I’ve tried language-specific version managers. Sometimes they work. Sometimes you have to wait double-digit seconds for re-shimming.
I’ve tried using tool-specific wrappers like tfenv. The cognitive burden increases exponentially with each one added to the pile.
But none of them solve the entire problem. Maybe this project needs a specific version of Python. Maybe that one is stuck on a weird version of Terraform. Yet another is using a deprecated Helm version, but the package manager only has the latest patch in that series.

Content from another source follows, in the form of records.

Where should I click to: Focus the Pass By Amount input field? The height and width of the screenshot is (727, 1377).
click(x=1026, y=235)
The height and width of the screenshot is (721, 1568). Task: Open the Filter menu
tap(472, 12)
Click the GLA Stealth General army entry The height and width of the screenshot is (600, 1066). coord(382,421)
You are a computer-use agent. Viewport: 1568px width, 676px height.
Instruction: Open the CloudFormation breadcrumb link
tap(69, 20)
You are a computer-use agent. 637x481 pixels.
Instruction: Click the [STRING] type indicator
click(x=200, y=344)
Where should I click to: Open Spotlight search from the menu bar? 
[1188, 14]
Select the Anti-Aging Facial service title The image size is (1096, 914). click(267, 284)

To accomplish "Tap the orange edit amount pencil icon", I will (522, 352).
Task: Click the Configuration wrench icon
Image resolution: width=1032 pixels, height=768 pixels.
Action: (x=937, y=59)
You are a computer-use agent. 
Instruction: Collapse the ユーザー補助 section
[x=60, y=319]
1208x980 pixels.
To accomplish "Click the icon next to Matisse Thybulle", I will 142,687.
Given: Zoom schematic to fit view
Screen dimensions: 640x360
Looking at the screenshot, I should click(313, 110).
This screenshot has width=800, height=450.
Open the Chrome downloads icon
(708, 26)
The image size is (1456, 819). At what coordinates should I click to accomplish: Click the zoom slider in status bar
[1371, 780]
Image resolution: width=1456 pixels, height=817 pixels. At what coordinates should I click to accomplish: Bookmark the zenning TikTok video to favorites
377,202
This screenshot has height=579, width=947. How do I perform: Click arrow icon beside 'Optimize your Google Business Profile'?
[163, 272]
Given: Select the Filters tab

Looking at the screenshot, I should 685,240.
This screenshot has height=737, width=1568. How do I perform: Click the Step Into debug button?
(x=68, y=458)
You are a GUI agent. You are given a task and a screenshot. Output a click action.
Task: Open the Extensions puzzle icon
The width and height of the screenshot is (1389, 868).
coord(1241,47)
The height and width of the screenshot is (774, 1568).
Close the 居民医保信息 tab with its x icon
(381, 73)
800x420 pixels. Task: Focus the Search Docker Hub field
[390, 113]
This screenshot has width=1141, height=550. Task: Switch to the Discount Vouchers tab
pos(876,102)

Direnv does a lot out of the box, but its strength is configuring projects to use an available version of a tool, it does not provide those versions itself. Some languages have competent version manager tools that are worth using, but operational tools like terraform and kubectl generally lack version managers.
That’s where asdf comes in. Not only is it a joy to type, when combined with direnv it’s actually fast. Putting tool paths into a direnv include means no more waiting for slow re-shimming, running commands manually, or re-hashing your shell cache.
It’s as simple as:
brew install direnv asdf
direnv hook
asdf plugin add direnv
asdf direnv setup --version system
You can then add use asdf
to your .envrc
file, and the plugin will modify PATH based on .tool-versions
, e.g.:
$ echo "use asdf" >> project/.envrc
$ direnv allow project
$ cat << EOF > project/.tool-versions
helm 2.16.3
kubectl 1.20.15
terraform 0.14.11
EOF
Now, not only is the python virtualenv automatically activated and deactivated, so are those tools:
> $ cd project
direnv: loading ~/project/.envrc
direnv: using asdf
direnv: loading ~/.cache/asdf-direnv/env/2471675625-973451084-2702573808-1004245725
direnv: using asdf terraform 0.14.11
direnv: using asdf kubectl 1.20.15
direnv: using asdf helm 2.16.3
direnv: export ~PATH
But what about virtual environments?
asdf is great for managing tool versions, but some tools have baggage. Like python virtual environments. For that, we’ll need something a bit more specialized: pyenv.
$ brew install pyenv
$ echo _PYENV_DIR="$(pyenv prefix)" >> ~/.zshrc
$ source ~/.zshrc
direnv “layout” mode places files (such as virtualenvs) into the ~/.direnv
folder within the project:
$ echo "layout pyenv 3.10.10" >> project/.envrc
$ direnv allow project
$ cd project
direnv: loading ~/project/.envrc
direnv: export +PYENV_VERSION +VIRTUAL_ENV ~PATH
$ which python
/redacted/project/.direnv/python-3.10.10/bin/python
Python packages can be managed normally from here via pip
. Similar plugins exist for node, ruby, etc, and can be found in the direnv stdlib man page.